Mewtwo Strikes Back was able to convey Mewtwo’s undeniable otherworldliness simply by giving the Pokémon far more screen time than it ever enjoyed in the animated series, which allowed you to take in the full scale of his sizeable psychic powers.

In both the anime and the series, there was nothing quite like seeing Mewtwo lording over a terrifying secret island layer where he commanded an army of fellow cloned Pokémon. But because the movie’s animation style was so in line with the series’, you could easily read it as being set in that familiar world, which had the overall effect of making things feel more grand and fantastical. Mewtwo Strikes Back’s fighting scenes particularly shined because, while they rang true to the anime series in an aesthetic sense, the combination of the movie’s dynamic “camera” movements coupled with 2D animation tricks made everything just feel slick and fast-paced.

Evolution, by comparison, is an entirely CGI movie, and while it does a solid job of recreating various scenes, there’s something about its hyper-crisp visuals that feels decidedly cold and uncannily inorganic. While Evolution doesn’t try to convince you that it’s taking place in the real world, the whole of the movie feels as if it was put together with real-world physics in mind that clash with its cartoonish character models.

As Ash and Pikachu rush into battle, the wind blowing through their hair and fur is impressive, but something about it is amiss. While the movement feels “real,” at the same time, you’re staring at character designs with impossible proportions running around in environments that you could easily see as being small, hyper-detailed dioramas.

In scenes like when the trainers all convene in a Pokémon centre near New Island—which feels as if it were plucked out of a game like Pokemon Let’s Go Pikachu—this isn’t so much of an issue. But by the time everyone meets Mewtwo for the confrontation he’s planned, everything from the lighting to the action itself feels just short of the intended mark.
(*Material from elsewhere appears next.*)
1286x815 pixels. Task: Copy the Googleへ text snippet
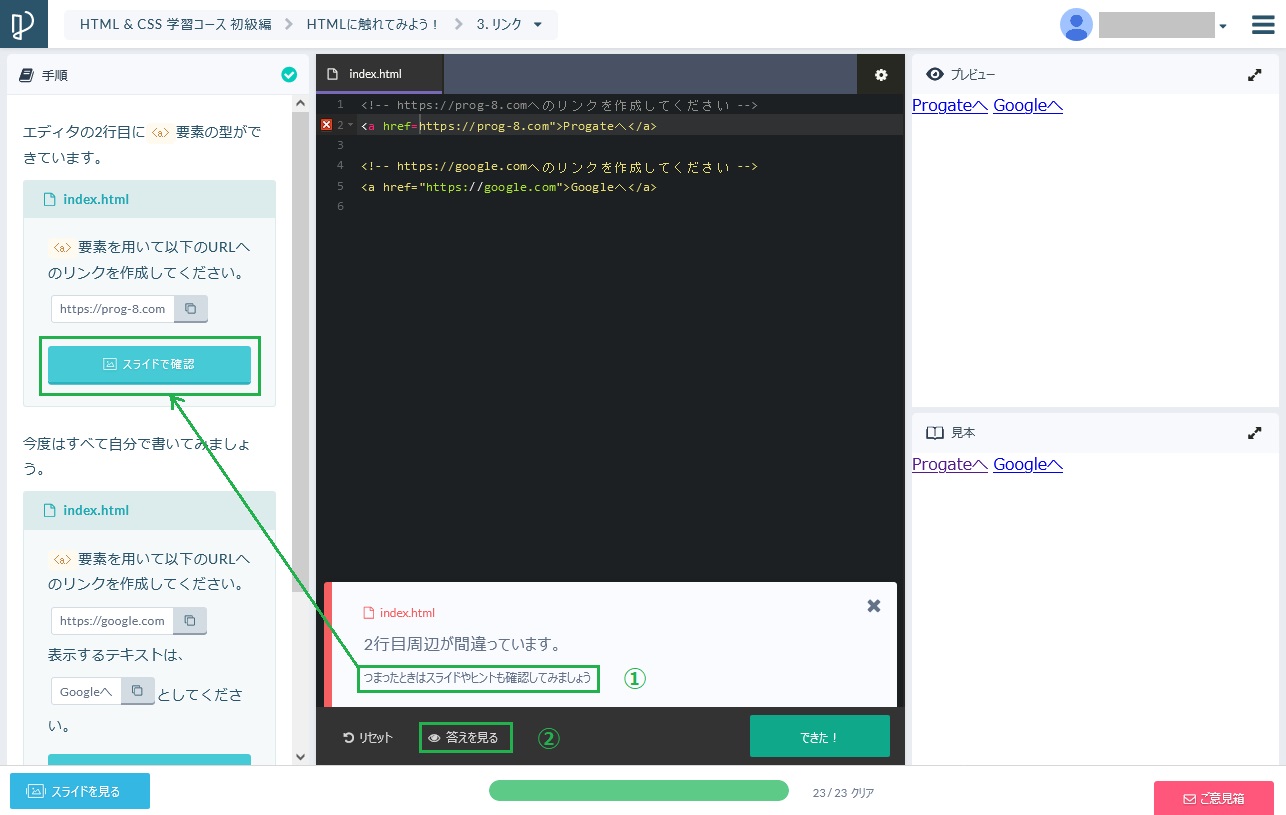click(x=137, y=691)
The added physical depth to Evolution’s style has the unintended consequence of making the movie’s action feel hollow and somewhat lifeless because there’s simply more information for your eye to perceive in any given shot. When Mewtwo channels his psychic powers into balls of concussive energy, or when Mew uses its own energy to create force fields, they’re rendered as translucent spheres that take up physical space, but here, they’re these shiny, jiggling bubbles that don’t make you think “oh, these Pokémon are about to fight.”
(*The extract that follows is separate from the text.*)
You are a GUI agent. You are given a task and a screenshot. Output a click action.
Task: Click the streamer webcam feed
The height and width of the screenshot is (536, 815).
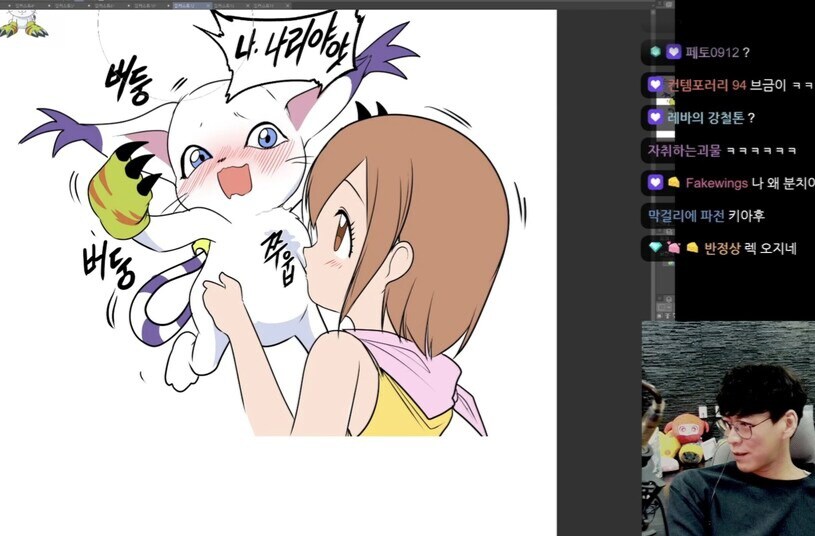point(727,430)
Pokémon being flung through the air in the midst of battle move somewhat more slowly so that you can take in more of what’s going on around them, but this also strangely makes the models feel more like action figures being waved around by an invisible hand.

Like Mewtwo Strikes Back, Evolution culminates in a tragic moment in which Ash unwittingly sacrifices himself to end the fighting between the organic and cloned Pokémon, and it seems as if the young boy is fated to die as all of his friends and Pokémon tearfully look on. The Pokémon’s tears are what brings Ash back to life, but because Evolution never really manages to make it feel as if there’s a heart beating beneath its glossy visuals, his revival scene is far from moving—which, to be fair, was also somewhat true for people who weren’t children when they first saw Mewtwo Strikes Back.
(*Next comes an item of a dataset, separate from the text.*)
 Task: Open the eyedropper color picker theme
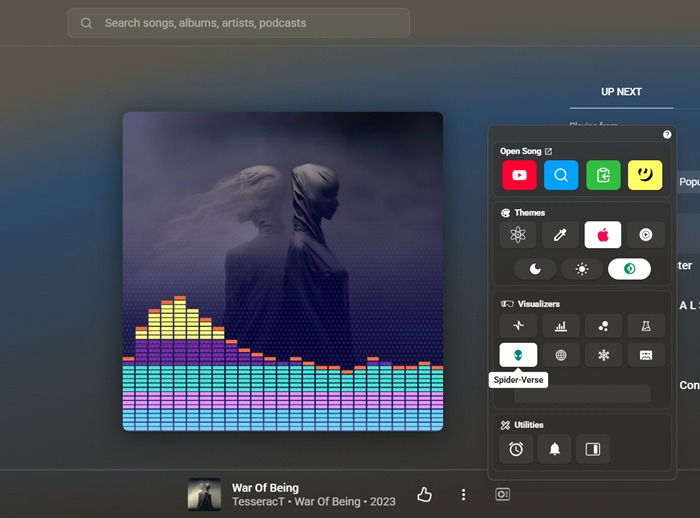tap(561, 235)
This isn’t to say that there’s nothing redeeming about Evolution. Even though the movie’s visuals might not always be stellar, it’ll still be a potent shot of nostalgia for those who loved the original. It also speaks to the fact that the Pokémon Company is willing to play around with new approaches to storytelling as the Pokémon franchise continues to chug along. Let’s just hope that going forward, the company keeps in mind that there’s more to bringing good stories to life than simply splashing a new coat of paint on old classics.